Court Opinions: 10th Circuit Court of Appeals Opinion from Jan. 24

The 10th Circuit Court of Appeals

Editor’s Note: Law Week Colorado edits court opinion summaries for style and, when necessary, length.

Denver Bible Church, et al. v. Becerra, et al.

In this appeal from the denial of a preliminary injunction, the Denver Bible Church, Community Baptist Church and Joey Rhoads, Community Baptist’s pastor, challenged the validity of various restrictions that Colorado imposed to combat the spread of COVID-19, as well as the federal government’s award of COVID-19 relief funds to Colorado. According to the churches, Colorado’s restrictions violate their First Amendment right to the free exercise of religion and federal aid violates federal statutes that prohibit religious discrimination.

The churches filed this action in August 2020. On the state side, they sued the governor of Colorado, the Colorado Department of Public Health and Environment and the executive director of CDPHE. The churches asserted a variety of claims against the state, arguing that the Colorado Disaster Emergency Act is facially unconstitutional under the First Amendment’s free-exercise clause; the executive and public-health orders, as applied, violate their First Amendment free-exercise right; the executive and public-health orders are unconstitutionally vague; the governor’s declaration of an emergency violated the CDEA; the executive orders violate the Colorado constitution and exceed the scope of the governor’s authority under the CDEA; and the public-health orders violate their due-process rights and Colorado’s administrative procedure act.

On the federal side, the churches sued the Department of Health and Human Services, the Department of Homeland Security and the Department of the Treasury, as well as the heads of those federal agencies.

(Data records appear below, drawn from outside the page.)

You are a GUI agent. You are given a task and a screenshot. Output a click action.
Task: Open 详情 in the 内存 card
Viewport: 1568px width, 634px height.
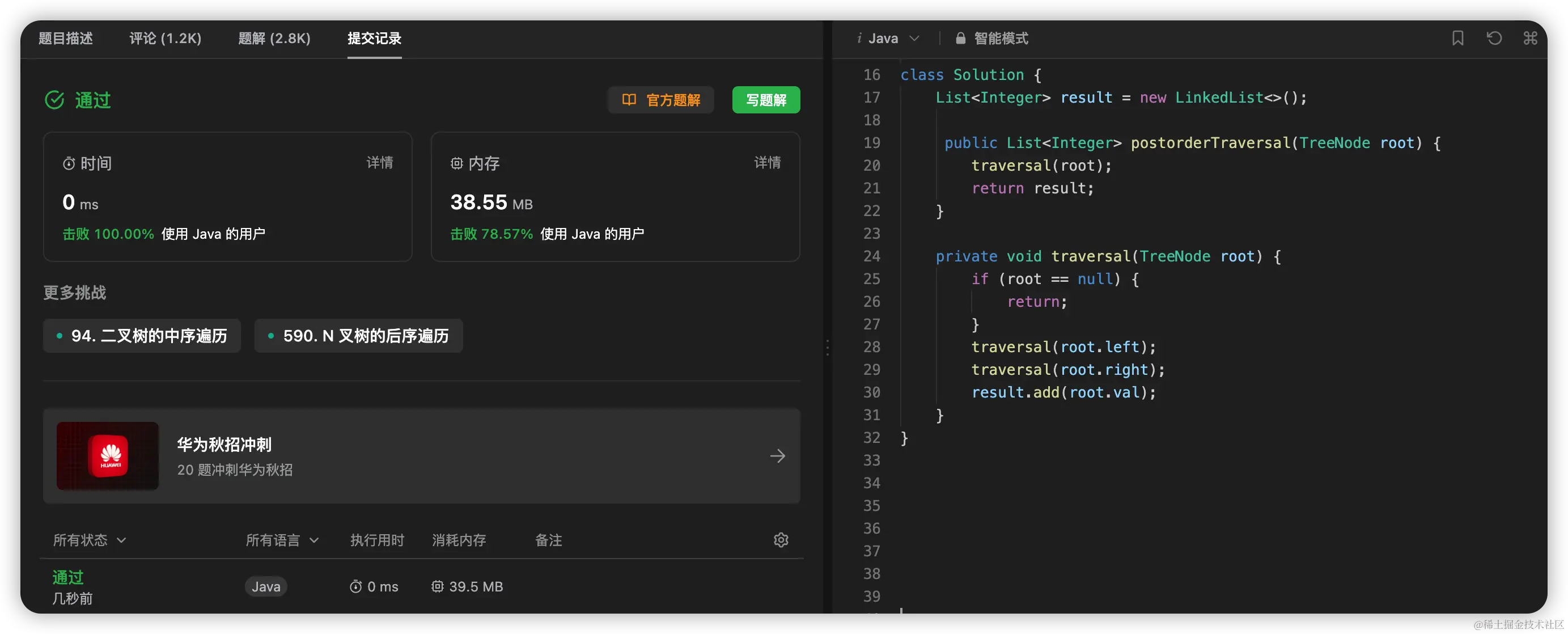pos(767,163)
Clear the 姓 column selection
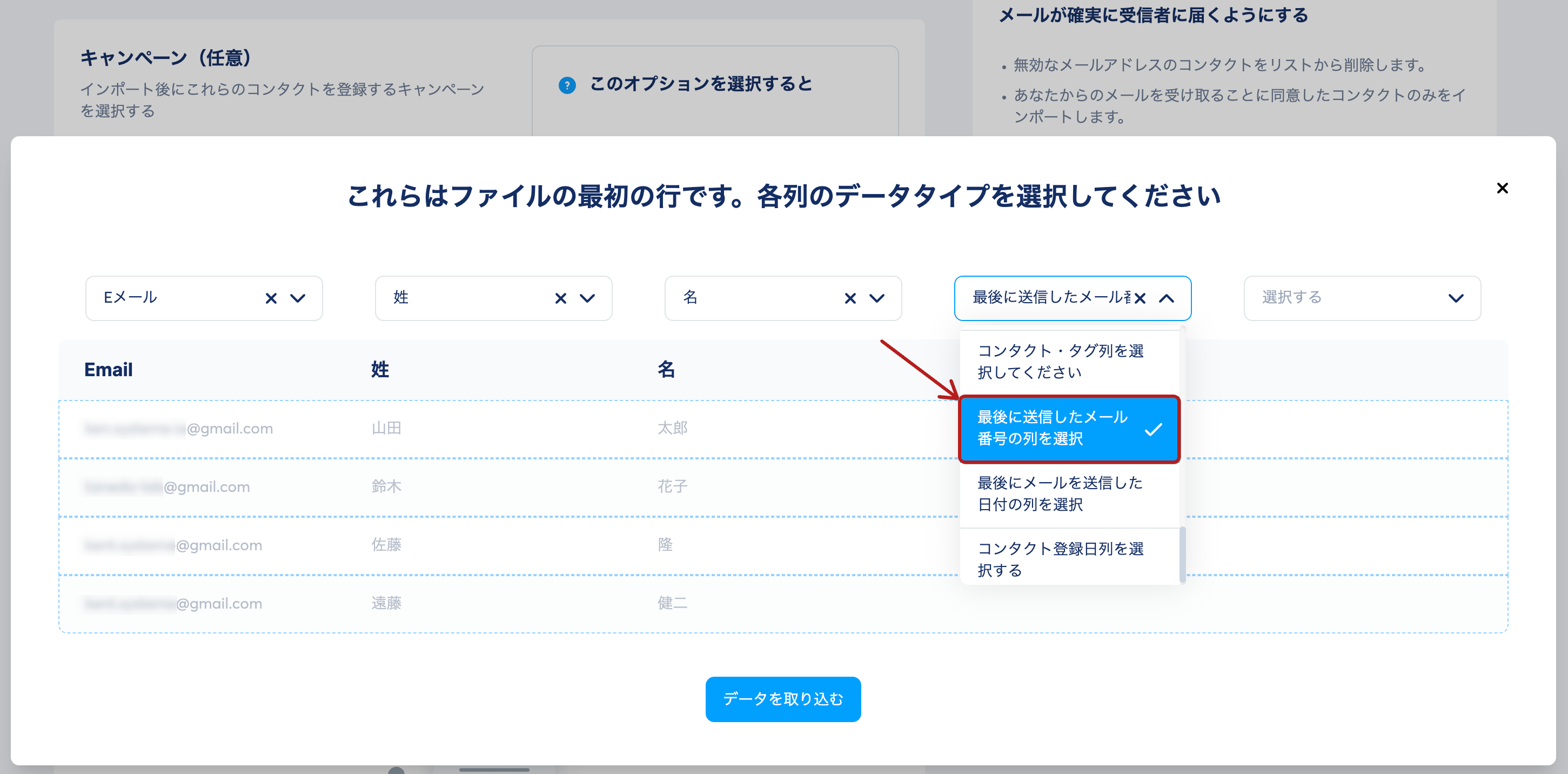1568x774 pixels. click(561, 298)
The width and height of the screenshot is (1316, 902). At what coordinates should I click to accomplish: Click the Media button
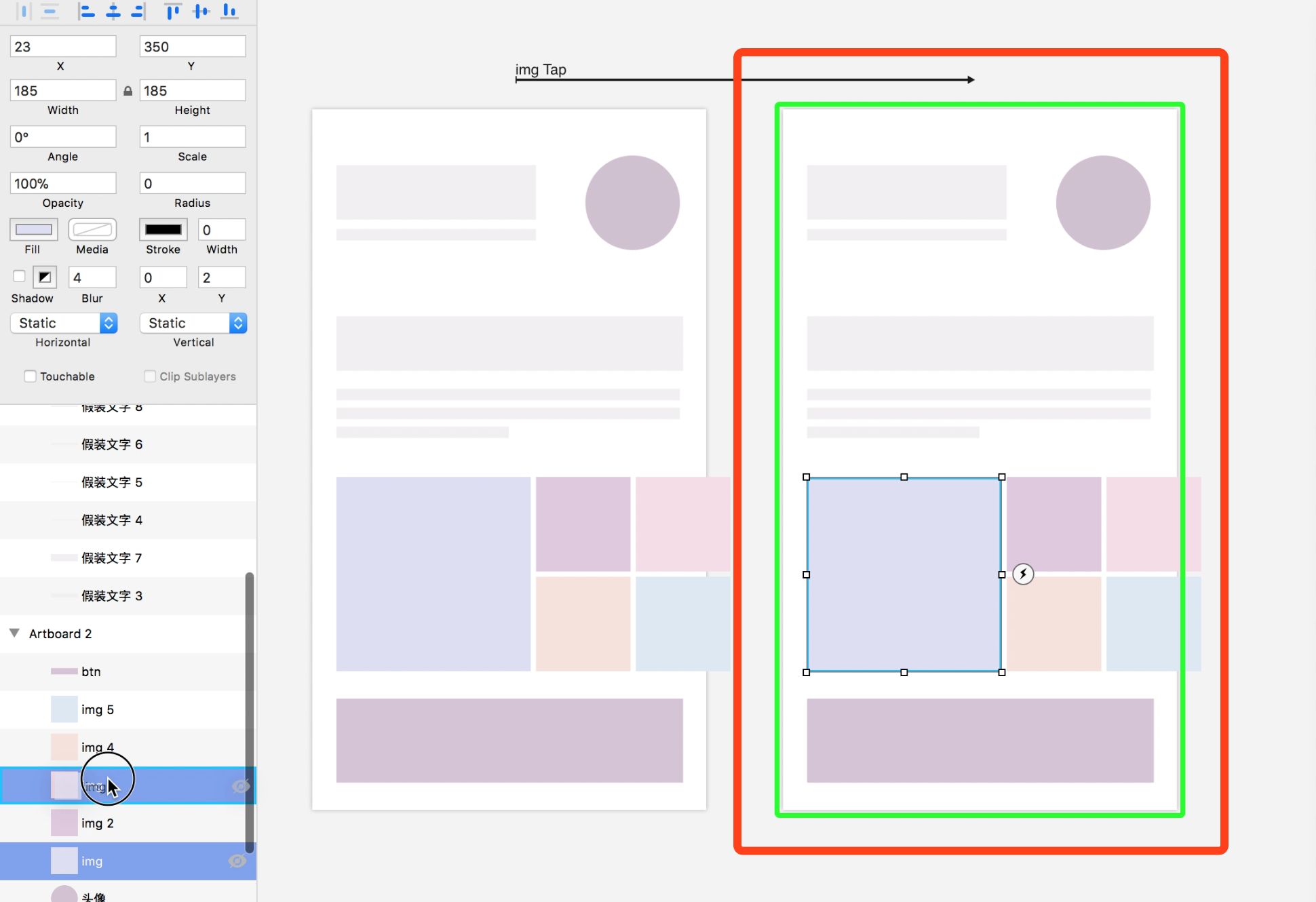(x=92, y=230)
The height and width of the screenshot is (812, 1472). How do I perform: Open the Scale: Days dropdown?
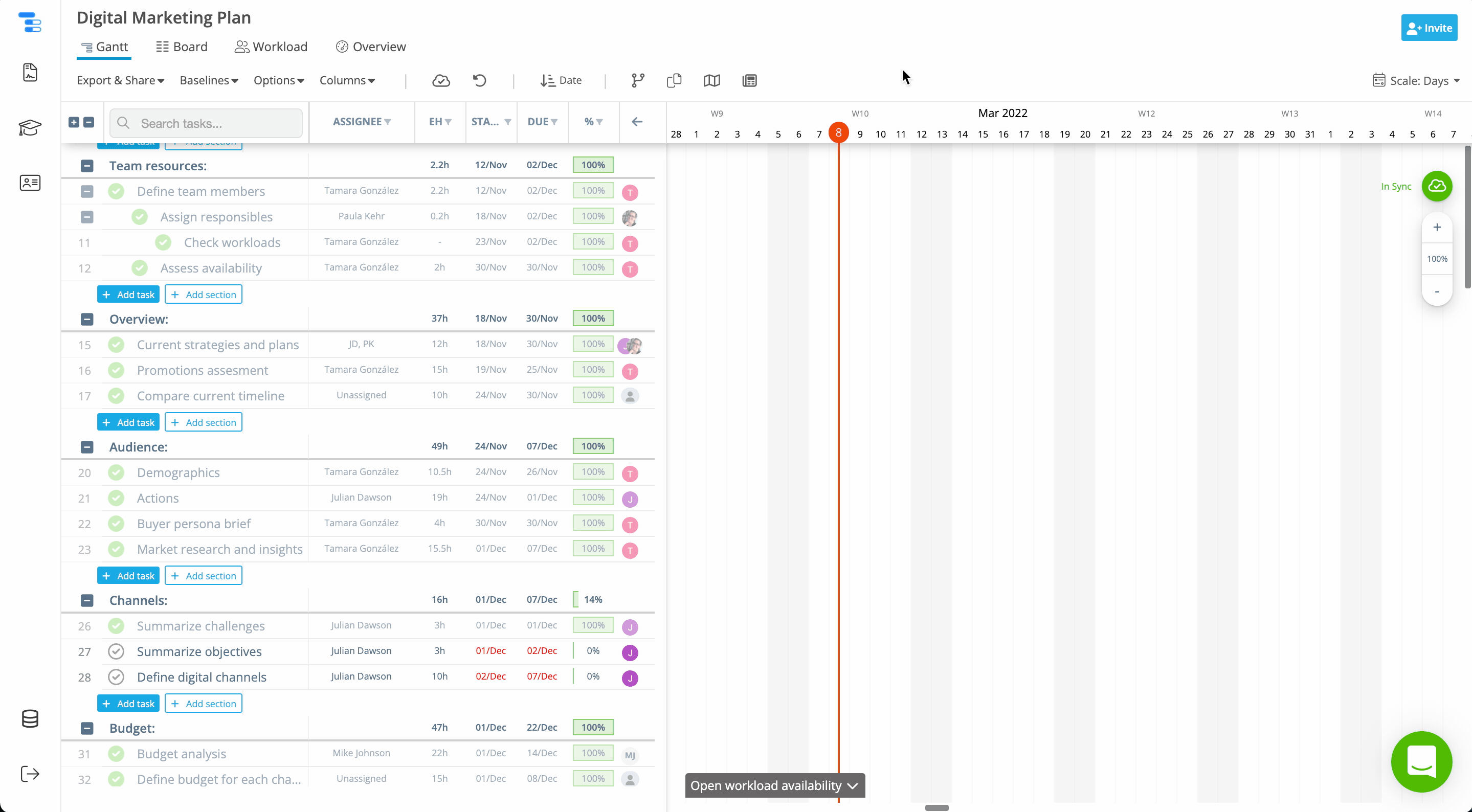[x=1417, y=81]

The churches contended the federal agencies violated the Religious Freedom Restoration Act with respect to unspecified federal funding provided to Colorado under the Robert T. Stafford Disaster Relief and Emergency Assistance Act and the Coronavirus Aid, Relief, and Economic Security Act. The churches also argued that the federal agencies violated the Stafford Act’s prohibition against religious discrimination.

Overall, the churches sought to enjoin the state from enforcing its executive and public health orders, require the state to terminate such orders and prohibit the federal agencies from “approving or providing any future assistance to” Colorado. They filed a motion for a preliminary injunction. The district court granted the churches’ motion “in relatively narrow part,” concluding that they were entitled to a preliminary injunction on their claim that the “numerical occupancy limitations for worship services” and “the requirement that congregants wear face masks at all times during worship services” violated their First Amendment right to the free exercise of religion

But as relevant to this appeal, the district court denied the remainder of the churches’ preliminary injunction motion, concluding the churches failed to make the required strong showing of a substantial likelihood of success on the merits. The district court determined that both the facial challenge to the CDEA and the as-applied challenge to the social-distancing requirement in the executive and public health orders were unlikely to succeed because the statute and the social distancing requirement were neutral and generally applicable and therefore likely constitutional. 

Next, the district court discerned no likely due-process violation in the CDPHE’s decision to issue public health orders without providing notice and a hearing, reasoning that such process is not typically required either for generally applicable rules that affect the public at large or for rules issued in emergency situations. The district court also concluded the churches’ state law claims were likely barred by the 11th Amendment, which makes states immune from suits brought by citizens in federal court. As for the claims against the federal agencies, the district court determined that the churches likely lacked constitutional standing to bring such claims. The court denied a preliminary injunction on most of the claims. The churches then filed this appeal and unsuccessfully sought an injunction pending appeal from the district court, this court and the U.S. Supreme Court.

But Colorado has dramatically amended and loosened its COVID-19 restrictions since this case was filed. Colorado no longer imposes any COVID-19 restrictions on the churches, and all but one of the plaintiffs’ claims against Colorado are now moot. The 10th Circuit Court of Appeals noted in its opinion that neither the voluntary-cessation nor the capable-of-repetition-yet-evading-review exceptions to mootness apply here because Colorado has established that it is not reasonably likely to reinstate the challenged restrictions against the churches.

The remaining claim brought against Colorado is that the state’s emergency disaster statute is facially unconstitutional. The 10th Circuit Court of Appeals concluded the district court didn’t abuse its discretion in denying a preliminary injunction on this claim, which is unlikely to succeed because the statute is neutral and generally applicable.

As for the churches’ claims arising from federal COVID-19 aid, the 10th Circuit likewise determined the district court didn’t abuse its discretion in denying the churches a preliminary injunction enjoining such aid. The 10th Circuit noted in its opinion that the churches’ claims on this front are unlikely to succeed because the churches — who fail to meet their burden of showing that their injuries are either traceable to such federal aid or redressable by an injunction enjoining such aid — lack standing to bring them. 

The 10th Circuit dismissed in part and affirmed in part.